Nous voulons souligner ici que nous ne contestons pas le fait qu’il y a eu une hausse de 90% des demandes d’asile entre le mois de février 2015 et le même mois de 2016. Ce que nous voulions mettre en avant, c’est qu’il aurait été plus significatif d’élargir l’échelle temporelle. Ceci d’autant plus que nous observons, à l’échelle suisse comme européenne, que les variations saisonnières, auxquelles nous avons nous-même fait référence à de multiples reprises dans nos divers communiqués, ne sont plus aussi régulières qu’elles l’étaient par le passé. Et que du coup, les comparaisons avec le même mois de l’année précédente n’ont plus qu’un intérêt très relatif.

VariationsSaisonnieres

Cette variabilité des courbes est certainement due à l’instabilité des routes migratoires, elles-mêmes dictées par les successives ouvertures/fermetures des frontières, notamment dans les Balkans, et de la situation internationale.
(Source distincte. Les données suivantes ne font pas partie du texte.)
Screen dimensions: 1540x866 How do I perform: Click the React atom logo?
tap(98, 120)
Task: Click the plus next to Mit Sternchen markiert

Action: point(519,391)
Maintenant, si nous avons réagi, c’est que votre titre et sous-titre laissent entendre que le SEM aurait soudainement modifié sa pratique, ce qui est faux (les exemples cités de 2012 –année de hausse des demandes- ou de 2015 visaient à vous le montrer). Pour masquer une hausse des demandes d’asile? Peut-être. Peut-être aussi pour éviter d’agiter le spectre de l’invasion sans un minimum de recul.

L’objectif de notre intervention était également de vous proposer une documentation complémentaire sur les statistiques en matière d’asile.

Le journaliste nous a répondu le 5 avril en nous écrivant: « Je prends bonne note de vos remarques et me réjouis de continuer ce dialogue constructif avec vous ».